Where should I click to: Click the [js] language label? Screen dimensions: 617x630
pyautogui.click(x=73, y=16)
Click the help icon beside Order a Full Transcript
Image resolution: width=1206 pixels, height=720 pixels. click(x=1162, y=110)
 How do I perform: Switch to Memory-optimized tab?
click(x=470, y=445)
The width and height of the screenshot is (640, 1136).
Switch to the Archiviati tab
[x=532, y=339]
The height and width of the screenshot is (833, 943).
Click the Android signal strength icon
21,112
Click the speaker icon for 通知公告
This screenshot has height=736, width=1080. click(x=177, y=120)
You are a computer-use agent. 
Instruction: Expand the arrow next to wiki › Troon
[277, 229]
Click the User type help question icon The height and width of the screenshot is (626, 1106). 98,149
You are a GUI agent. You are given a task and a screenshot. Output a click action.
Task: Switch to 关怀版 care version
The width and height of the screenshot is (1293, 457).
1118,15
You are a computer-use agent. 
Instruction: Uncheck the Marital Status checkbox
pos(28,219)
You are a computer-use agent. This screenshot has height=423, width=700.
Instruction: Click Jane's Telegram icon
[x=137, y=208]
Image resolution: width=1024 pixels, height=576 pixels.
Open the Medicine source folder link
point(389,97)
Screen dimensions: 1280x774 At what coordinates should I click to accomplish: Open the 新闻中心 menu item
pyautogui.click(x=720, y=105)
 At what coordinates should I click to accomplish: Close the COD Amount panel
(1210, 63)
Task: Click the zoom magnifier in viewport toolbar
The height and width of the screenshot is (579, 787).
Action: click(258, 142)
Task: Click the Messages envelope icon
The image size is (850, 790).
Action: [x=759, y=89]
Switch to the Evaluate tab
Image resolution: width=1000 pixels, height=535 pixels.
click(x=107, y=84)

══════

Work to be completed -
Write out every line of the data exactly, leaving nothing out.

Response for this exercise -
Where should I click to: Click the [js] language label? Screen dimensions: 617x630
pyautogui.click(x=73, y=16)
Click the help icon beside Order a Full Transcript
Image resolution: width=1206 pixels, height=720 pixels. click(x=1162, y=110)
 How do I perform: Switch to Memory-optimized tab?
click(x=470, y=445)
The width and height of the screenshot is (640, 1136).
Switch to the Archiviati tab
[x=532, y=339]
The height and width of the screenshot is (833, 943).
Click the Android signal strength icon
21,112
Click the speaker icon for 通知公告
This screenshot has height=736, width=1080. click(x=177, y=120)
You are a computer-use agent. 
Instruction: Expand the arrow next to wiki › Troon
[277, 229]
Click the User type help question icon The height and width of the screenshot is (626, 1106). 98,149
You are a GUI agent. You are given a task and a screenshot. Output a click action.
Task: Switch to 关怀版 care version
The width and height of the screenshot is (1293, 457).
1118,15
You are a computer-use agent. 
Instruction: Uncheck the Marital Status checkbox
pos(28,219)
You are a computer-use agent. This screenshot has height=423, width=700.
Instruction: Click Jane's Telegram icon
[x=137, y=208]
Image resolution: width=1024 pixels, height=576 pixels.
Open the Medicine source folder link
point(389,97)
Screen dimensions: 1280x774 At what coordinates should I click to accomplish: Open the 新闻中心 menu item
pyautogui.click(x=720, y=105)
 At what coordinates should I click to accomplish: Close the COD Amount panel
(1210, 63)
Task: Click the zoom magnifier in viewport toolbar
The height and width of the screenshot is (579, 787).
Action: click(258, 142)
Task: Click the Messages envelope icon
The image size is (850, 790).
Action: [x=759, y=89]
Switch to the Evaluate tab
Image resolution: width=1000 pixels, height=535 pixels.
click(x=107, y=84)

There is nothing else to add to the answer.